* [To be done]:
• A. Answer these questions using the passage on water quality standard exceedances.
(i) Which two parameters had exceedance proportions above 70% for the year?
(ii) In which season was the DO exceedance proportion significantly higher than in dry seasons 1 and 2?
(iii) How many river sites and how many lake and reservoir sites were used in the calculation?
• B. Extend the passage on water quality standard exceedances by writing what comes after its final sentence.

Start of Extract

The proportions of the number of exceeding standard times of the main exceeding standard parameters for different seasons and year 2018 are shown in Table 6. As can be seen, the proportions of the number of exceeding standard times of TN (lake, reservoir) and TP (lake, reservoir) reached above 70% in the year. It indicated that there was widespread eutrophication in lakes and reservoirs. In addition, the proportions of the number of exceeding standard times of NH3-N, TN (lake, reservoir), and DO varied significantly with the seasons. As shown in Table 6, the proportions of the number of exceeding standard times of NH3-N and TN (lake, reservoir) in dry season 1 were significantly higher than wet season. The proportion of the number of exceeding standard times of DO in wet season was significantly higher than dry seasons 1 and 2. Besides, except for TP (lake, reservoir) and DO, the proportion of the number of exceeding standard times for each parameter was the lowest in dry season 2, which might cause the better water quality in dry season 2.

Table 6 The proportions of the number of exceeding standard times of the main exceeding standard parameters (%) in different seasons and year 2018
Full size table

The variations in water quality are dominated by the variations in the concentrations of pollutants (Lintern et al., 2018). The proportions of “severe,” “moderate,” and “mild” for the monthly concentrations of the main exceeding standard parameters were counted based on their concentration ranges of each quality level in Table 3. Because of the different assessment standards for TP (lake, reservoir) and TP (river) (Table S1), the above calculation was applied to 497 river sites and 68 lake and reservoir sites, respectively. Moreover, the monthly proportions of the water quality levels for the 497 sites and the 68 sites (“the Report” red lines in Fig. 5) are calculated by Eq. (1), respectively. The results are shown in Fig. 5. According to SL395-2007 (MWR, 2007), the exceeding standard multiple of DO does not require calculation, so DO concentrations cannot be calculated by Eq. (5). We used the monthly proportions of the number of exceeding standard times of DO to replace the proportions of the pollution levels.

End of Extract
Start of Dataset records

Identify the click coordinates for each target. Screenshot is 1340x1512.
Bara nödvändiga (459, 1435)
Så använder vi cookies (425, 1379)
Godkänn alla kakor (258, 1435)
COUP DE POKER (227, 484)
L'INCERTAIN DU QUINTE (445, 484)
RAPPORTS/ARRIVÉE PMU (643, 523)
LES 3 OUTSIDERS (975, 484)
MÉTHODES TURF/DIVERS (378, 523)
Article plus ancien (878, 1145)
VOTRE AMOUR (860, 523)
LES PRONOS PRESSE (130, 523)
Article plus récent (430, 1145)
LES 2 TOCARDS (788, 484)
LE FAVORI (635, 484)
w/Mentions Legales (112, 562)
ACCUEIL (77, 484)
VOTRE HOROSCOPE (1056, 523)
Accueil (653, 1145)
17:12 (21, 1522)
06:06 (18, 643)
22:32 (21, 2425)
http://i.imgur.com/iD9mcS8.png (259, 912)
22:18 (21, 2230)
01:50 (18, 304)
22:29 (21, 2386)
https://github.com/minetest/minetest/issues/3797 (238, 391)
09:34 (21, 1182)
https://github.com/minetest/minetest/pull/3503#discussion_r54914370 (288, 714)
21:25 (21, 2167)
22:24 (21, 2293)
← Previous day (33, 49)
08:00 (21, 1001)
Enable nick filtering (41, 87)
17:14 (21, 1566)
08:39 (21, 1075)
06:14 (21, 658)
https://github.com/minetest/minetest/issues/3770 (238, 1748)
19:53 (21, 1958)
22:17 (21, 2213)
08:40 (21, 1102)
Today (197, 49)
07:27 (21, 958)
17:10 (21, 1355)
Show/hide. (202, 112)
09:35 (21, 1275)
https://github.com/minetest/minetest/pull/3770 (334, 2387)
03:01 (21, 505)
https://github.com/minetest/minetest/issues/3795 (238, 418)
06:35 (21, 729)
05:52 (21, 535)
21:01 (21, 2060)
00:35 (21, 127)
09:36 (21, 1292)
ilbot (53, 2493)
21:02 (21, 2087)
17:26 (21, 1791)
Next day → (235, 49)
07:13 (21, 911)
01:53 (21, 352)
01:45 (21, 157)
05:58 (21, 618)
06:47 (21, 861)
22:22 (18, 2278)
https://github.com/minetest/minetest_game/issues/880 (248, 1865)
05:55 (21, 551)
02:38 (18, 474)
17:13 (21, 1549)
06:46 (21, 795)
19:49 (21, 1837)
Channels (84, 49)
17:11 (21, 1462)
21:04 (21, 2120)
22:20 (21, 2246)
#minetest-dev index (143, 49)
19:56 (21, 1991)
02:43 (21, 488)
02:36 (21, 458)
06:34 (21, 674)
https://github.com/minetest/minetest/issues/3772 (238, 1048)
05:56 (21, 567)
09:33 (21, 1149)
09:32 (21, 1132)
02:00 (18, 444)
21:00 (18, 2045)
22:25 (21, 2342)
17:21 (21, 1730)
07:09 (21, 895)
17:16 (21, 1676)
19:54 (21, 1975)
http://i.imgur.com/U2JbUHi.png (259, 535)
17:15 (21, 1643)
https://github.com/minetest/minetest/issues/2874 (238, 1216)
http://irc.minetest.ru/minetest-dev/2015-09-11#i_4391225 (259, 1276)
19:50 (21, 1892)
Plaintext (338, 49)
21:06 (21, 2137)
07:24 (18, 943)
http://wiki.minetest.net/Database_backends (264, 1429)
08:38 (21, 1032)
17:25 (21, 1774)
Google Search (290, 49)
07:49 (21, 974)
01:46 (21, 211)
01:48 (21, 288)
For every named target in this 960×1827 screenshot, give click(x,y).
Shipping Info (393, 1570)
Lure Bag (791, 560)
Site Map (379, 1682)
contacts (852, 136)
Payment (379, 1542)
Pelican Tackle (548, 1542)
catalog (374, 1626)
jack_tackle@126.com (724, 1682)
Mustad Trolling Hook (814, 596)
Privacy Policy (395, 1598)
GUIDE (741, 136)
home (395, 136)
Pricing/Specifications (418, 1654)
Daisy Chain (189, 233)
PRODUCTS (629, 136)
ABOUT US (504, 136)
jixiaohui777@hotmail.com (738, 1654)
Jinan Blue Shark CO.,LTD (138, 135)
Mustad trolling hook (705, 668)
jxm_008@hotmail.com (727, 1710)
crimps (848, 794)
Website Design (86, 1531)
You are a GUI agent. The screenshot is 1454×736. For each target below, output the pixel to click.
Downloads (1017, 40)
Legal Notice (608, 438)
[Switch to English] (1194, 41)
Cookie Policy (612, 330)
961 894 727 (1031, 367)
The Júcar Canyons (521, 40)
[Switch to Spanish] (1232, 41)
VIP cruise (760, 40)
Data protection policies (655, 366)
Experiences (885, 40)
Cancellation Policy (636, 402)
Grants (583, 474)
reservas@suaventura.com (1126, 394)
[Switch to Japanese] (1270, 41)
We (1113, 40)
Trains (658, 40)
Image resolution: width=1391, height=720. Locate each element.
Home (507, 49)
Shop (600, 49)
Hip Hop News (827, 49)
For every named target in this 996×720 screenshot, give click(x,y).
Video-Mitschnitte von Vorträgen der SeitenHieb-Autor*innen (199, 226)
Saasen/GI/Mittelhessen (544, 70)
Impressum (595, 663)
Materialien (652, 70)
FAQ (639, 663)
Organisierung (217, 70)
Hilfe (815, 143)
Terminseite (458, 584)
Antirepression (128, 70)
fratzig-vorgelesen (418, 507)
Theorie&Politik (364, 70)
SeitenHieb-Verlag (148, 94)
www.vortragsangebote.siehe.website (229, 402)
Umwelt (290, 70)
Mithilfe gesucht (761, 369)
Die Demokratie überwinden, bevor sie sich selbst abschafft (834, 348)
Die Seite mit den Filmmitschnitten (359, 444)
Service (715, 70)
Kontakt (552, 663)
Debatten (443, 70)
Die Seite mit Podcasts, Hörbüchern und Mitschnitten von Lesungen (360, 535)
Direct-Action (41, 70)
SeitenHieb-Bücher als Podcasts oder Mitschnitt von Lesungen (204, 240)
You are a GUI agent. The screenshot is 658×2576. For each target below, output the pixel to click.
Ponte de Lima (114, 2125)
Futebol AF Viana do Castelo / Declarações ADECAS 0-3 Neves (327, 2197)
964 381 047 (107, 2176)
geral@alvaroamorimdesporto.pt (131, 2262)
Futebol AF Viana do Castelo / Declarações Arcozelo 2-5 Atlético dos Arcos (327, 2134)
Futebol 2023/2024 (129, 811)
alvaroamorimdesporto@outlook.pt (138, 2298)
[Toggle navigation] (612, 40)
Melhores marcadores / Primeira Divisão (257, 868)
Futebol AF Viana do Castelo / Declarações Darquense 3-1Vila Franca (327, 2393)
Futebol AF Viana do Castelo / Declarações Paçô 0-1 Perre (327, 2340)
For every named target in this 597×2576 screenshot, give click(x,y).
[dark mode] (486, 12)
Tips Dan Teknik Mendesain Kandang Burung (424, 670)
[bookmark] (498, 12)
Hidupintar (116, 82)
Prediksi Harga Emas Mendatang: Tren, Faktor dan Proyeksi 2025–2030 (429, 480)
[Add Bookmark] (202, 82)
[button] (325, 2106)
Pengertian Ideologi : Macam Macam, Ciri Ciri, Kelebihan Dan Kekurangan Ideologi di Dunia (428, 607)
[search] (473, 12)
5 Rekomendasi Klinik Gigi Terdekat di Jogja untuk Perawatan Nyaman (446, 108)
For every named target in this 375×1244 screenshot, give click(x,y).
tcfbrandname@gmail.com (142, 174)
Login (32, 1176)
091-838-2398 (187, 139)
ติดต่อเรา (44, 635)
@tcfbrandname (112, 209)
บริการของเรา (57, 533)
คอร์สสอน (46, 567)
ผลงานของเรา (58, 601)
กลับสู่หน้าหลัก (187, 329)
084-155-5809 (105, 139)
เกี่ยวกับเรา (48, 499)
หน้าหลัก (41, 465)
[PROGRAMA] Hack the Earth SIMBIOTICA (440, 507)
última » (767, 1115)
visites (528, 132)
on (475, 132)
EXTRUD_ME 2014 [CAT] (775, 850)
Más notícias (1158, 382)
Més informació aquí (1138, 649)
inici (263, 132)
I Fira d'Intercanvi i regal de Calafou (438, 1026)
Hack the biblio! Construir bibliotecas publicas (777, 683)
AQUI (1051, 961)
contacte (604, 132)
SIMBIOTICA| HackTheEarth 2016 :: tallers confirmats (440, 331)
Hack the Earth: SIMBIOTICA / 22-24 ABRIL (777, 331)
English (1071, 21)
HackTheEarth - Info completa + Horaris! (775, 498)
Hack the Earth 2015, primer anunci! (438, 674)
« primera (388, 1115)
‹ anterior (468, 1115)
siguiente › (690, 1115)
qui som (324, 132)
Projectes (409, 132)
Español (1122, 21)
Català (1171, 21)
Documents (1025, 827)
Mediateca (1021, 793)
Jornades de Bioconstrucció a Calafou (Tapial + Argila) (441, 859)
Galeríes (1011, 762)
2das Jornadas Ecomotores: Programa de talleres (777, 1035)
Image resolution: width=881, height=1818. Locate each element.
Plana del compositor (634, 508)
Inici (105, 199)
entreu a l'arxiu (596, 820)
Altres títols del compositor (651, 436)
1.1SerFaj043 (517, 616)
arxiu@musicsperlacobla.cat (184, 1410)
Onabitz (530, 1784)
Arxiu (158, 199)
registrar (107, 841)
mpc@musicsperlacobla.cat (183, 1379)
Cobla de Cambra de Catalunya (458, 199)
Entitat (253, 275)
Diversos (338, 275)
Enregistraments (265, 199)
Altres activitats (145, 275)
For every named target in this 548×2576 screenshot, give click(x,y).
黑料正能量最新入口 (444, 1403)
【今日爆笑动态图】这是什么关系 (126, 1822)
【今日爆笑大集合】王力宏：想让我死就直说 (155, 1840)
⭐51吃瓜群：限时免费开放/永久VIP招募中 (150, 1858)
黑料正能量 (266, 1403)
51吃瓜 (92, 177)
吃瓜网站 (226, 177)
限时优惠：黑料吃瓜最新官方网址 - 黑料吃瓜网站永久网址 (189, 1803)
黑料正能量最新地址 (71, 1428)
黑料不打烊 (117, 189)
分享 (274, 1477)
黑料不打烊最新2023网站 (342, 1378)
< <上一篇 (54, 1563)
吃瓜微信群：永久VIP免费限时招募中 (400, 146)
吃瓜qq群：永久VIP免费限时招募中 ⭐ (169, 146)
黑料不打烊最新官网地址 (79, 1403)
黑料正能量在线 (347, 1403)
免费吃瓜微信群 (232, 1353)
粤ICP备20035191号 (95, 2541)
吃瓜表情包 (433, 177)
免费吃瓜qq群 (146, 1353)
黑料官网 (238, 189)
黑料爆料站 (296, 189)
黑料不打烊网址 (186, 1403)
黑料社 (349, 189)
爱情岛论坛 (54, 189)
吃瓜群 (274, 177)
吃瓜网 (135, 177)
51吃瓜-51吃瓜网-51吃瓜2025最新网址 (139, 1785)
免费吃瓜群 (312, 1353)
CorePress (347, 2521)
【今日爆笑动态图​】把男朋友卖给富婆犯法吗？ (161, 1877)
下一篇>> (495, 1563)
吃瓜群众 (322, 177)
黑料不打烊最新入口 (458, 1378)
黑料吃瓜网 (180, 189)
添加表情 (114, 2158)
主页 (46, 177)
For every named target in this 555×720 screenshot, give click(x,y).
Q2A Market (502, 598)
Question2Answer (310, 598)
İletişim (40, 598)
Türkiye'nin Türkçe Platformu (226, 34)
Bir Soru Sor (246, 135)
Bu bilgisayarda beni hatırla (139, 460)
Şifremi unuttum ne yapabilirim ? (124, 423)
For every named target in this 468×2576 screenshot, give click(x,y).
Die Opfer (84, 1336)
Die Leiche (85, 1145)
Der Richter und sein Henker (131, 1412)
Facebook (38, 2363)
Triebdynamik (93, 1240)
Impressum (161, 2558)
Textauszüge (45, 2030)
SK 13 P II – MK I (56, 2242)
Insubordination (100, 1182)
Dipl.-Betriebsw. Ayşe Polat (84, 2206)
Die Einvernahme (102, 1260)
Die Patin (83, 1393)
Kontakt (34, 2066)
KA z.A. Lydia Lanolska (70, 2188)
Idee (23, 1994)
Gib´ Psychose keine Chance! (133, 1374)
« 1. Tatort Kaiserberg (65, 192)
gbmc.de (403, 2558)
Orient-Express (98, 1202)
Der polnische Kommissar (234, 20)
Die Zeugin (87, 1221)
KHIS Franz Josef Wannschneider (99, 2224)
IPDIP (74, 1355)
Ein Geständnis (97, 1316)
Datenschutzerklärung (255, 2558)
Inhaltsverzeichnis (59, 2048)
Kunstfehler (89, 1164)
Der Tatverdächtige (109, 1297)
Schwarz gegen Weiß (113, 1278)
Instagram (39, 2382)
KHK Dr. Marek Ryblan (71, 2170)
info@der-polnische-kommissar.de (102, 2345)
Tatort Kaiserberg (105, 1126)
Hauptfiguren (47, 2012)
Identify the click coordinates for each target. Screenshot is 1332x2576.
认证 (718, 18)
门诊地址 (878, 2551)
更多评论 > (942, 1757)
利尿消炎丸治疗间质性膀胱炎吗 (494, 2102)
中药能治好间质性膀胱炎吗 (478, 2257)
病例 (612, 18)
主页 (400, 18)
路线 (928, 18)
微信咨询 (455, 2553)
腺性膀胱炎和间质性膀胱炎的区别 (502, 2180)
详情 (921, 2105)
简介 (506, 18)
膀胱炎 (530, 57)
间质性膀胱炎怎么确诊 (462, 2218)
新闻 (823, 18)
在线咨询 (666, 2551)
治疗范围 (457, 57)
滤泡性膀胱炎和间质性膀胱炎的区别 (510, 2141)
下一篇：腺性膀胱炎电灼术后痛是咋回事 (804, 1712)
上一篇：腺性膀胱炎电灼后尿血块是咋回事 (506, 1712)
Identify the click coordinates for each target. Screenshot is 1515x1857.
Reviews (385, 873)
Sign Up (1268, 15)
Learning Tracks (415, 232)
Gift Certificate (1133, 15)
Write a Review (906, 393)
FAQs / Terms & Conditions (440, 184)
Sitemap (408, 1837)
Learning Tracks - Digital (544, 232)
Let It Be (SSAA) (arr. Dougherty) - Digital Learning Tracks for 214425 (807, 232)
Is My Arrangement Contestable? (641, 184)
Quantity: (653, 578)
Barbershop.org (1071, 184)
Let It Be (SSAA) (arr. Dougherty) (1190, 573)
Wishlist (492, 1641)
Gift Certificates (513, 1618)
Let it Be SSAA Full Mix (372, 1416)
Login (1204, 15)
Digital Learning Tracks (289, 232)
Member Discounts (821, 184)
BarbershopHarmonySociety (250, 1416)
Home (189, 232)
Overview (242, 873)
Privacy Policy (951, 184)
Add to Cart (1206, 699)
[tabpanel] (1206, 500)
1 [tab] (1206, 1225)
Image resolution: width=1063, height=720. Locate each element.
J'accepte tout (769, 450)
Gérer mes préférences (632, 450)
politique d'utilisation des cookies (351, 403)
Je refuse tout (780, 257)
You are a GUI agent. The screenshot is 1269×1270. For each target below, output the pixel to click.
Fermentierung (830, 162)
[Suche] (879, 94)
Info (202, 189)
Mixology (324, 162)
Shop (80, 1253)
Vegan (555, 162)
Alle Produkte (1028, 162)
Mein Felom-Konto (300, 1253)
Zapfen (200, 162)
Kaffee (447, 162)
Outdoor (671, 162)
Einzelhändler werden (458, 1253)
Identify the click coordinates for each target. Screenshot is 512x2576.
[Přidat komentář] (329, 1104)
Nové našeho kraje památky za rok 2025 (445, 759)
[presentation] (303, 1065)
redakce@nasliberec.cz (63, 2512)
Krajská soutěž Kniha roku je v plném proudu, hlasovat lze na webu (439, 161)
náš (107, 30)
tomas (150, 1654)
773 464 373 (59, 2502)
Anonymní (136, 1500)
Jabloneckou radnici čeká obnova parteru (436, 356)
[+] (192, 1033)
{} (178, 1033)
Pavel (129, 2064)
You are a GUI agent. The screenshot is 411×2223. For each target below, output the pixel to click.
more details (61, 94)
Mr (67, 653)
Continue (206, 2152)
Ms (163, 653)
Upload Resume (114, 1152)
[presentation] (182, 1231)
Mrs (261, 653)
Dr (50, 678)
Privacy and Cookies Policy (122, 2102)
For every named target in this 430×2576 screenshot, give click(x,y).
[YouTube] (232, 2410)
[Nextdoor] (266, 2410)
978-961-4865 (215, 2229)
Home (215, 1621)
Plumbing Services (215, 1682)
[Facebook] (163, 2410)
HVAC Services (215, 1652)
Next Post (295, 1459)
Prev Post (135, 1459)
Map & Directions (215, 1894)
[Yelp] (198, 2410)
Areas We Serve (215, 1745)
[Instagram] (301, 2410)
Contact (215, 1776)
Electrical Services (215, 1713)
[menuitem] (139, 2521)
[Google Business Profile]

End of Dataset records

* [Set of answers]:
• A.
(i) TN (lake, reservoir) and TP (lake, reservoir)
(ii) The wet season
(iii) 497 river sites and 68 lake and reservoir sites

• B.
Fig. 5
figure 5

The proportions of “mild,” “moderate,” and “severe” for the monthly concentrations of the main exceeding standard parameters for a–c 497 river sites and d–f 68 lake and reservoir sites

Full size image

According to single factor assessment method, the water quality level of a site is determined by the quality levels of the parameters with the worst water quality. As can be seen, for rivers, only the variation in the “severe” proportion of NH3-N was similar to that in the “severe” proportion, especially in dry seasons (Fig. 5). For lakes and reservoirs, only the variation in the “severe” proportion of TN (lake, reservoir) was similar to that in the “severe” proportion. The “severe” proportions of NH3-N and TN (lake, reservoir) were higher than the other parameters, respectively. Therefore, NH3-N and TN should be major reduction targets of the river sites and lake and reservoir sites with “severe” quality, respectively. In addition, the monthly “moderate” proportions in July and August were clearly higher than the other months (Fig. 2). The “moderate” proportion of TP (river) was also higher than the other parameters in July and August, and the variation trend of it was similar to that of the “moderate” proportion (Fig. 5). It indicated that TP should be a reduction target of the river sites with “moderate” quality, especially in July and August. In addition, except for TN (lake, reservoir) and TP (lake, reservoir), the proportions of “severe” and “moderate” of the other parameters for the lake and reservoir sites were low, indicating that TN and TP were the main pollutants in lakes and reservoirs.

The precise spatial distribution and pollution status of the main exceeding standard parameters

In order to better control pollution, this section analyzes the precise spatial distribution and pollution status of the main exceeding standard parameters, which were the main pollutants that affected and deteriorated the water quality in Taihu Lake Basin. According to SL395-2007 (MWR, 2007), if the exceeding standard rate of a parameter is over 20% at a site in a period, the site is considered to be the exceeding standard site of the parameter in the period. The exceeding standard rate of a parameter is the number of exceeding standard results to the total number of assessment results at the site in the period. Compare the mean concentration in the period with Table 3 to determine the pollution level of the parameter at the site.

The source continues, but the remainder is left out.